Regular backups of the transaction log will help prevent it from consuming all of the disk space. The backup process truncates old log records no longer needed for recovery. The truncation process involves marking old records as inactive so they can be overwritten, which prevents the transaction log from growing too large. If frequent backups are not made, then the database should be configured with the “simple recovery model” option. The simple recovery model will force the transaction log to be truncated automatically each time a checkpoint is processed.

The truncation process that occurs as a result of a backup or the checkpoint will mark old log records as inactive so they can be overwritten, but it does not reduce the actual disk space allocated to the transaction log. The logs will keep the space allocated even if it is not used. This is where shrinking comes into the maintenance picture. The act of shrinking the log removes the inactive records and reduces the physical size of the log file.
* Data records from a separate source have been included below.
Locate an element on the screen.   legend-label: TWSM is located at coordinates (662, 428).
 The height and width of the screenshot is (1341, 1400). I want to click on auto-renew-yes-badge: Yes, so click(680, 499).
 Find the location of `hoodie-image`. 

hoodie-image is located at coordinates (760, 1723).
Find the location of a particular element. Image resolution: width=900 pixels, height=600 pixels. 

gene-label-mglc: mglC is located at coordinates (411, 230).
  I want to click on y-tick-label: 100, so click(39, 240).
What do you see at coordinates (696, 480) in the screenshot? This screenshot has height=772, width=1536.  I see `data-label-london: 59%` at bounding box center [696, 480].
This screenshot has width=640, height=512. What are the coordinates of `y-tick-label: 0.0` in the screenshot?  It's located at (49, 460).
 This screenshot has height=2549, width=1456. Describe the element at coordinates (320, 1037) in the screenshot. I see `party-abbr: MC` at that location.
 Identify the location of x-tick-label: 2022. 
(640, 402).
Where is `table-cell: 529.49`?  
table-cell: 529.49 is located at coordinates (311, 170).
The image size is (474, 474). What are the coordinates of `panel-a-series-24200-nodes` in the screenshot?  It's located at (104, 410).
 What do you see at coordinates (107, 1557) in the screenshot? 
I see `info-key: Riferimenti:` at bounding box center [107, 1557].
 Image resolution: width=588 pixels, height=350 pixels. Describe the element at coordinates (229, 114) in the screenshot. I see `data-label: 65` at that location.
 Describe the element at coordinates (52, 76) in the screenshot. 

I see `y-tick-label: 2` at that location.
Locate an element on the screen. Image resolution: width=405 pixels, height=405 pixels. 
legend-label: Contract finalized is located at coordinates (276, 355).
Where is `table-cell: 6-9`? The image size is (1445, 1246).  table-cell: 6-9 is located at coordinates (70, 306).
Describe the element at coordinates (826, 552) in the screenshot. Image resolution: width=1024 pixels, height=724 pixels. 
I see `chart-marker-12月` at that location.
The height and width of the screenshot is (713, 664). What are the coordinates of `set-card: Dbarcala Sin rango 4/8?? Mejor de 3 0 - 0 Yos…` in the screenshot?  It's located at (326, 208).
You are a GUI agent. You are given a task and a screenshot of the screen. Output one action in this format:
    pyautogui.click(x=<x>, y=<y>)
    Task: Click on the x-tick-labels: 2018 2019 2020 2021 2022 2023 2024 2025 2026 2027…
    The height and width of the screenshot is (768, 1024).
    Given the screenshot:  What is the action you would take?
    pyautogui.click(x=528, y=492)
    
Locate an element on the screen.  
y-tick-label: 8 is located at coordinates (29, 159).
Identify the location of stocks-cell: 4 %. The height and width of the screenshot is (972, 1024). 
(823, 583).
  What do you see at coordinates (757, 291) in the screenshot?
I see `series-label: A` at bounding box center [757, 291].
A log is shrunk when a DBCC SHRINKDATABASE statement is executed against the owning database, a DBCC SHRINKFILE is executed against the specific transaction log, or an autoshrink operation occurs if it is enabled on the database. When shrinking the log, it is first truncated to mark inactive records and then the inactive records are removed. Depending upon how you are trying to shrink the log, you may or may not see immediate results. Ideally, shrinking should be performed on a scheduled basis so that it is forced to occur at points when the database utilization is lower.

Restoring a database
Transaction log backups can be used to restore a database to a specific point in time. A transaction log backup alone is not sufficient to restore a database. A backup of the data file is required as well. The data file backups are applied first. A full data file backup is restored and followed by any differential backups of the data file. It is very important when restoring the data file backup not to mark the recovery as complete, otherwise no transaction log backups can be restored. Once the data file restore is complete, the backups of the transaction logs are applied to return the database to its desired state. If there have been multiple transaction log backups since the last database backup, then the transaction log backups need to be restored in the order in which they were created.

There is another process known as log shipping that can be used to keep a hot stand-by of a database available. When log shipping is configured, a full backup of the database is copied to another server. From that point forward, transaction logs are periodically sent to the other server where they are automatically restored in the stand-by database. This keeps a hot spare of the server available. It is also commonly used to keep a reporting server up to date with recent data changes. Another server, known as a monitor server, can be configured to watch the shipping to make sure that it occurs on the scheduled interval. If it does not occur for some reason, then the monitor server will record an event to the event log. This makes log shipping a popular choice to be included as a part of disaster recovery planning.

Optimizing for performance
Transaction logs play a vital role in the function of a database. As a result, they can have a direct impact on the overall system performance. There are certain configurations that can be made that will optimize the performance of transaction logs. The transaction log is a sequential write to the physical disk, and there are no reads that occur as a part of the logging process. Thus, if the logs are isolated on a separate disk, it will optimize the performance because there will be nothing interfering with the writing of the transaction log.

Another optimization relates to the growth of the transaction log size. The log can be configured to grow as a percentage of the total size or at a set physical rate. Regardless of the growth option, the size of the growth should be large enough to prevent the log from needing to continually expand. If the growth rate is set to low the log may be forced to continually expand, which will slow the database performance.